2024年4月20日(土)

WEDGE REPORT

2019年12月17日

石炭労組からトランプへの恨み節も

 米国では20世紀初め約80万人の炭鉱労働者が年間5億トンの石炭生産を行っていた。その後、鉱山機械の導入による生産性の大きな改善があり、100年後の21世紀初頭年産数量が2倍の10億トンに達したにもかかわらず、労働者の数は10分の1以下に減少した。かつて炭鉱労働者の大多数は炭鉱労働者組合(UMWA)に属していたが、非組合員が多い露天掘り炭鉱の生産が増加を始めた頃から組織率が低下し始め、30年前に50%を切り今の組織率は21%になっている。1990年代前半まではUMWAと石炭会社間の労働協約改定時ごとにストライキが発生し州兵が出動する騒ぎもあったが、いまやストライキもなくなった。

 米国では伝統的に労働組合は民主党支持、経営者層は共和党支持で分れている。UMWAも例外ではなく、かつては民主党支持であり2008年の大統領選ではオバマ大統領を支持した。しかし、オバマ大統領と共和党ロムニー候補の争いになった2012年の大統領選では、UMWAはどちらの候補も支持しないとした。オバマ大統領が石炭生産の減少につながる気候変動政策に力をいれることを明確にしたためだった。

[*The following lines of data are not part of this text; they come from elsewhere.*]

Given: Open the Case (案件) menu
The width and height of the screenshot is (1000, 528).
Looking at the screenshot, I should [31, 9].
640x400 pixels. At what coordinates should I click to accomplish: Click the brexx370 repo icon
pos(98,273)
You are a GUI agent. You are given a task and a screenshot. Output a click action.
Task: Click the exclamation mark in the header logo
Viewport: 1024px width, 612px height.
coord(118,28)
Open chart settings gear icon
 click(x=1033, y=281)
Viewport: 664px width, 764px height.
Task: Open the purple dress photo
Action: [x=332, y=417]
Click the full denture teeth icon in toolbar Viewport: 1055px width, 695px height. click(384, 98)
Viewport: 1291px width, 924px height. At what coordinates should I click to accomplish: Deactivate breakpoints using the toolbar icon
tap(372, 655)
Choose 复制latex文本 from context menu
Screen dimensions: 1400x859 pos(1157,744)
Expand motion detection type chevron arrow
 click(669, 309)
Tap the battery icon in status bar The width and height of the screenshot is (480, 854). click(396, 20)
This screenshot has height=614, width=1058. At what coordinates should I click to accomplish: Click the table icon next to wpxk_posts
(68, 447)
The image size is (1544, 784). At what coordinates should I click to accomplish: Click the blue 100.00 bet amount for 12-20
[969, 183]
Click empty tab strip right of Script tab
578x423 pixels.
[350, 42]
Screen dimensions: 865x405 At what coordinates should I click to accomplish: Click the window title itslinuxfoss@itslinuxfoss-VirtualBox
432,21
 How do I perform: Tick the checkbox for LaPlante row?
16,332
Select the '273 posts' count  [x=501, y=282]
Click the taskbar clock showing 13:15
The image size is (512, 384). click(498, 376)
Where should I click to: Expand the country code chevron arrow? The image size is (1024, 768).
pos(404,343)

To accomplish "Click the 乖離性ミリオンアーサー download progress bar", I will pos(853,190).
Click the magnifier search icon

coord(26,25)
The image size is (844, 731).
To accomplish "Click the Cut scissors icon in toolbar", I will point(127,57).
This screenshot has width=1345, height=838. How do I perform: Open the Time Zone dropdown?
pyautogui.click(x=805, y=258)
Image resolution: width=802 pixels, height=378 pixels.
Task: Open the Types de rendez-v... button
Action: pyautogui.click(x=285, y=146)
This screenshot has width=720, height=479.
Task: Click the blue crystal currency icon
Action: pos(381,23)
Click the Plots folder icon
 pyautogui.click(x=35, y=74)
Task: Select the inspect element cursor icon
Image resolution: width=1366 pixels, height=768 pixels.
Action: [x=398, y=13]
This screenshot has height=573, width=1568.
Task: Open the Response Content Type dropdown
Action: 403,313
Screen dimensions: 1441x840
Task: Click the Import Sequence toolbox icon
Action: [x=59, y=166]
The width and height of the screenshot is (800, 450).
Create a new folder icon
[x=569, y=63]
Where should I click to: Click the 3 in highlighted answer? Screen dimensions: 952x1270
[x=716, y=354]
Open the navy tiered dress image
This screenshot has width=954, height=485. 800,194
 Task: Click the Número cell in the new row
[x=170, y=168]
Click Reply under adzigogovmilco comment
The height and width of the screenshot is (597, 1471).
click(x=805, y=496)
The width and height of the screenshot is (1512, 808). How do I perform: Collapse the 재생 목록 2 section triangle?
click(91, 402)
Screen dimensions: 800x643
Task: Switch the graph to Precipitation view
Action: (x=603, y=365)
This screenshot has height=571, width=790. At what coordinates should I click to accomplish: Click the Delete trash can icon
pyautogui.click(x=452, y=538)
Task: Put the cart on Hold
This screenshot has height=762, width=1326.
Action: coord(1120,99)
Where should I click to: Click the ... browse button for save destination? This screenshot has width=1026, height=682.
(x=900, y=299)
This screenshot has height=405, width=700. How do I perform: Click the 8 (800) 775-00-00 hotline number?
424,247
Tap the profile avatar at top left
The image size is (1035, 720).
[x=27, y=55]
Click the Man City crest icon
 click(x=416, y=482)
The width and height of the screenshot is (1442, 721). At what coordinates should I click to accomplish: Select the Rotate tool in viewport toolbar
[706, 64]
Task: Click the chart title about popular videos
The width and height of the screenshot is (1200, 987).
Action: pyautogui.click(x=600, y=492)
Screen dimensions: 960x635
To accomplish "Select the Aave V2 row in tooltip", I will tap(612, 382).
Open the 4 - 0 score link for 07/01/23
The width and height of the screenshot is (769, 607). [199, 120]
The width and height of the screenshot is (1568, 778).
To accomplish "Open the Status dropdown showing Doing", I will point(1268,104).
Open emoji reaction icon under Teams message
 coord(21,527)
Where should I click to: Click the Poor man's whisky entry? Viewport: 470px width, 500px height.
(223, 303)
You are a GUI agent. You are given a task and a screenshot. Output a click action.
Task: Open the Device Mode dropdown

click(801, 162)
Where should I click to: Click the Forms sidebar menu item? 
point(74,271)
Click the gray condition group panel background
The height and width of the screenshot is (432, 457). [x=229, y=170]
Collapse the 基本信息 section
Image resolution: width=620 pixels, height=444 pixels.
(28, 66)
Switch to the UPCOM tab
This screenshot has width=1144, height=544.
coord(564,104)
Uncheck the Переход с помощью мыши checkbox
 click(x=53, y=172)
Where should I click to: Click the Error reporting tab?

 2012年の大統領選ではマリー・エナジーの炭鉱労働者がロムニー候補の支持集会に駆けつけ壇上からエールを送るなど、一部組合員は実質的に共和党を支持した。炭鉱労働者の数は今、5万人強まで減少しているが、石炭輸送、炭鉱への資機材供給などの関連分野の労働者を含めると石炭関連産業で働く人は100万人と言われている。2016年の大統領選挙では石炭生産州のペンシルバニア、ウエスト・バージニア、オハイオ、ワイオミング州などを軒並みトランプ大統領が征し当選の原動力になった。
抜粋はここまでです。